Session Title: The Evolution of Habbo Hotel’s Virtual Economy by Sulka Haro (Lead Designer, Sulake)

Overview of Habbo Hotel

  • Age range is 12–17, with $74 million in revenue
  • Offices in 13 countries
  • They maintain 16 instances = 16 separate virtual economies
  • 10 years old this year

Sulka describes the 6 phases of change that the Habbo Hotel’s Virtual Economy has gone through

  1. No currencies
  2. Emergent currencies
  3. Paid currency
  4. Tradable paid currencies
  5. Dual currencies
  6. “Official” secondary market

Phase 1: No Currencies

When the game started, there wasn’t an in-game currency and players would just text-message to buy a chair. This made sense because their audience had high mobile penetration.

They began to encounter problems with social engineering attacks. For example, if you had to buy a chair by texting a message to a number saying “Habbo Chair Sulka” to buy a chair for your username Sulka, people would spam the room saying text “Habbo Chair 100X Sulka for one hundred chairs!” but ultimately the user 100x would get the chairs. They also encountered problems with just having 2 in-game price points, cheap and expensive. The expensive one wasn’t a good fit for most of the cheap virtual goods in the game, and the cheap one wasn’t particularly profitable for them due to the commission rate associated with SMS transactions.

Phase 2: Emergent Currencies

Players had always been able to trade items with one another, and created an emergent currency amongst themselves which was essentially a really cheap chair.

Phase 3: Paid Currency

With their 2001 UK launch, cellphone penetration wasn’t high enough so they created Habbo Credits, their first paid currency, and introduced additional payment mechanisms.

1 Habbo Credit = $0.15

They chose this ratio based onthe $0.79 SMS price. Super cheap items were 1 credit, medium items were 2–3, expensive items were 4–15 credits. The issue with the credit pool is that it makes it hard to predict value.

Increasing credit consumption doesn’t necessarily mean increase in revenue. Haro warns us to look out for an accumulation of goods in the economy, and this is part of the danger of having persistent goods — although there’s a lot of trading it doesn’t map to real life where things break. It’s important to have sinks to pull credits out of the pool.

So to help with persistent revenue, they launched the Habbo subscription club, subscriptions and virtual goods are very different models. In subscriptions, the revenue model is linear, and the virtual goods model is not.

Trading is great content for the game — it’s a way for players to spend more time in the game, and engaging because there’s a lot of item value speculation. Hence since it drives time, trading drives sales. Their highest value traders were also the highest ARPU users. Haro warns that “average” metrics lie — always expect the power law to be in effect.

### Activity
Decide whether each statement agrees with the text on Habbo Hotel's virtual economy, answering yes or no and quoting the words that decide it. 1. Habbo Hotel maintains 16 separate virtual economies. 2. Habbo Credits were created with the 2005 UK launch. 3. The highest value traders were the lowest ARPU users. The lines that follow have no connection to the text on Habbo Hotel's virtual economy.

### Supplied material
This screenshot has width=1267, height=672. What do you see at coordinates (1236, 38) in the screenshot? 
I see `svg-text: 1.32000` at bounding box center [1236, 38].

### Output below
1. Yes: "They maintain 16 instances = 16 separate virtual economies"
2. No: "With their 2001 UK launch, cellphone penetration wasn’t high enough so they created Habbo Credits"
3. No: "Their highest value traders were also the highest ARPU users."